O sistema Vivo Anti-Spam opera analisando o comportamento das chamadas na rede móvel da operadora, buscando padrões associados a ligações massivas e automáticas. Ao identificar uma chamada como inconveniente ou suspeita, o serviço pode bloqueá-la antes mesmo que chegue ao aparelho do cliente. A ferramenta é ativada automaticamente para os usuários de telefonia móvel da Vivo, mas oferece a opção de desativação. Além disso, a Vivo disponibiliza um canal para empresas solicitarem análise caso acreditem que seus números foram bloqueados indevidamente. A Anatel considerou a possibilidade de desativação crucial para preservar a liberdade de escolha dos consumidores, enquanto a ativação padrão aumenta a efetividade da proteção, especialmente para usuários mais vulneráveis.
Rivais Questionam Bloqueios e Transparência
A decisão da Anatel surge após contestações de diversas empresas do setor. A TIM foi uma das principais a levar o caso à agência, acompanhada por Algar Telecom, IDT Telecom e Adyl Telecom.
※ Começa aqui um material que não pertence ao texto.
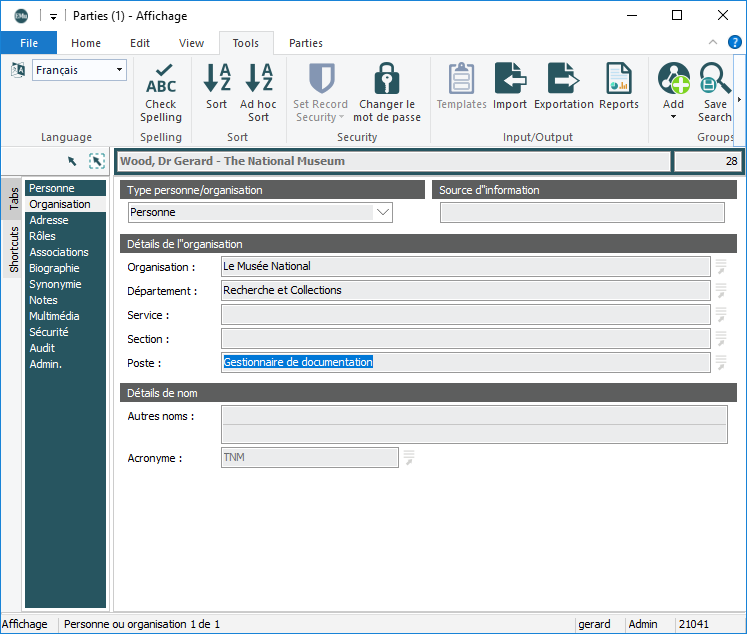Image resolution: width=747 pixels, height=634 pixels.
Task: Click the Help question mark icon
Action: (x=734, y=42)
As reclamações giram em torno da possibilidade de que chamadas legítimas sejam bloqueadas, gerando dificuldades para completar ligações destinadas a clientes da Vivo. As empresas também manifestaram preocupação com a falta de transparência sobre os critérios exatos utilizados pelo sistema da Vivo para identificar e bloquear chamadas, o que poderia gerar desvantagem competitiva.
Anatel Recomenda Padronização para o Setor
Embora tenha considerado o Vivo Anti-Spam regular, a Anatel não concedeu carta branca para que as operadoras bloqueiem chamadas indiscriminadamente. A agência recomendou que sejam desenvolvidos critérios e parâmetros de filtragem de tráfego massivo que possam ser aplicados de forma unificada a todas as redes. O objetivo é estabelecer um modelo de tratamento isonômico entre as empresas, garantindo que as soluções de bloqueio respeitem princípios como proporcionalidade, transparência, auditabilidade e reversibilidade, assegurando sempre a preservação das comunicações legítimas.
Com este aval regulatório, o sistema da Vivo não apenas ganha respaldo, mas também pode pavimentar o caminho para uma política mais abrangente e padronizada de combate às chamadas abusivas no mercado brasileiro de telecomunicações, buscando proteger os consumidores sem prejudicar a concorrência leal.